News, page 3 issue 407 February 23
Translated by Liu Peng
Original article:
[Chinese]

China's budget deficit is expected to reach 950 billion yuan this year, nine times higher than that of last year, the Economic Observer has learned.

The additional deficit included the anticipated issuance of 200-billion-yuan worth of bonds for supporting local government projects. The whole budgeet defecit draft would be deliberated during the country's top legislative conference scheduled in early March.

Meanwhile, the National People's Congress Financial and Economic Affairs Committee had already held in-depth discussions on expanding fiscal spending and upping state debt, and opinions diverged on the subject, the EO learned.
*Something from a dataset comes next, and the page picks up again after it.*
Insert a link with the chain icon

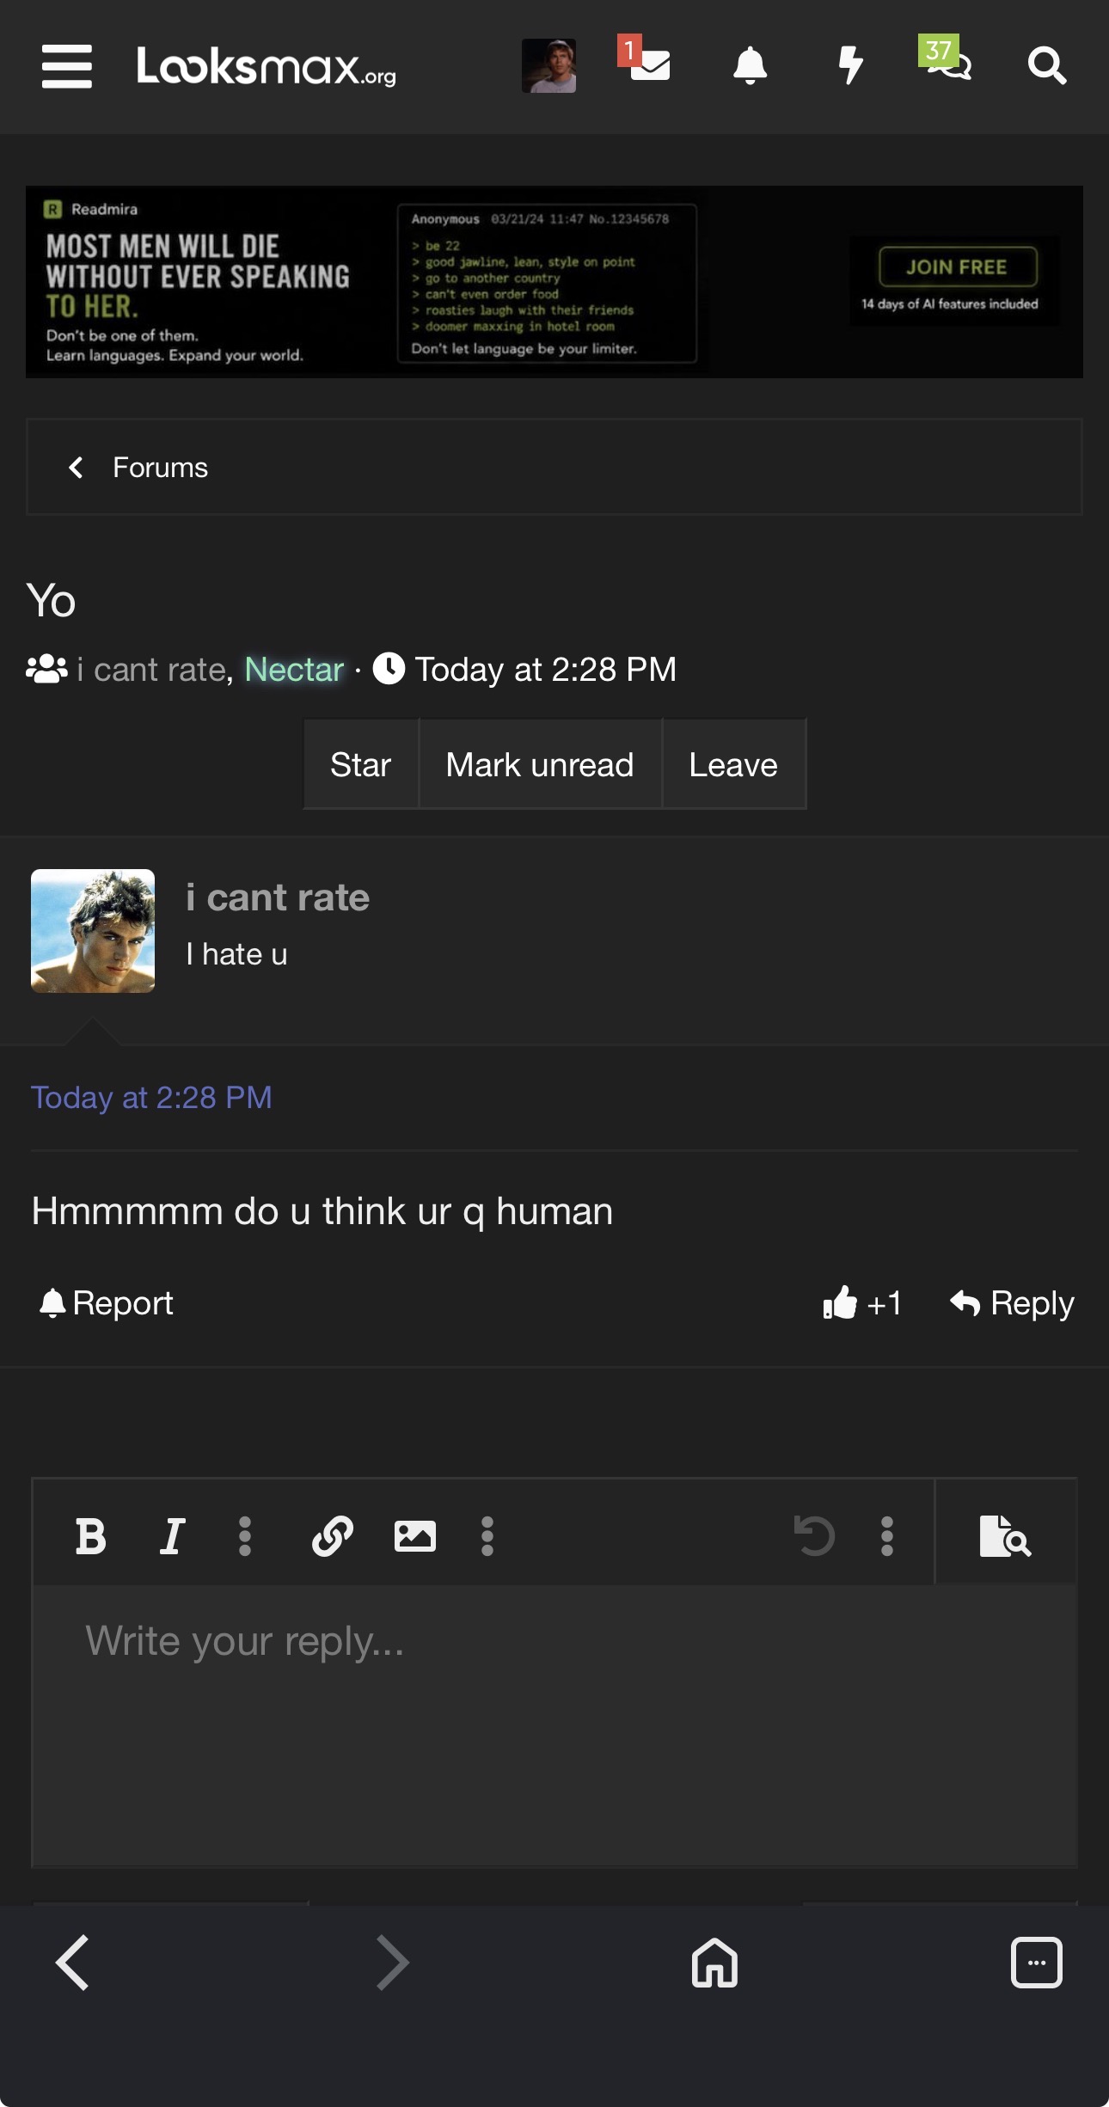[x=333, y=1535]

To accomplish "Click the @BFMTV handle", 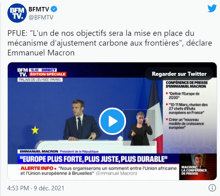I will pyautogui.click(x=41, y=18).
A source close to the matter told the EO that, during the discussions, some committee members claimed that a massive deficit was necessary in order to maintain 8% economic growth and safeguard employment.

Others pointed out that the deficit's proportion of China's domestic gross product (GDP) was expected to be under 3% - the internationally accepted level, according to the source.

However, another camp argued that the massive deficit would likely incur more risks, especially if the local governments failed to pay off the bonds' principal interests and issuance costs on time, said the source.

Over the past two years, China has kept its fiscal deficit under 1% of its GDP -- 0.8% and 0.4% for 2007 and 2008 respectively.

The EO learned that such massive deficits were far beyond market expectations.

Last December, Chinese officials had projected a budget deficit of 500 billion yuan for 2009, but the figure was upped to 650 billion yuan a month later.

Then again in late January, the Chinese central government announced a plan to issue 200-billion-yuan in bonds on behalf of local governments to support local-level public investment. The move would skirt existing laws that prohibited local governments from running a budget deficit, thus also barring local authorities from raising funds through bonds issuance.

As of the latest information the EO obtained, the Ministry of Finance had put forward a budget with 950 billion yuan in overdraft.

The multiple reviews of budget deficits in such a short span of time puzzled Liu Shangxi, vice-director of Research Institute of Fiscal Science under the Ministry of Finance.

Liu said given the widening gap between this year's fiscal revenues and expenditures, such frequent reviews could add more pressure for imbalance.

In January, State fiscal revenues had seen a decline of 126.5 billion yuan, or 17.1% down from a year earlier. Meanwhile, China's state spending had increased -- it invested some 700 million yuan in battling the recent drought that struck 15 northern provinces, and it also spent some 300 billion yuan in its on-going medical care reform this year.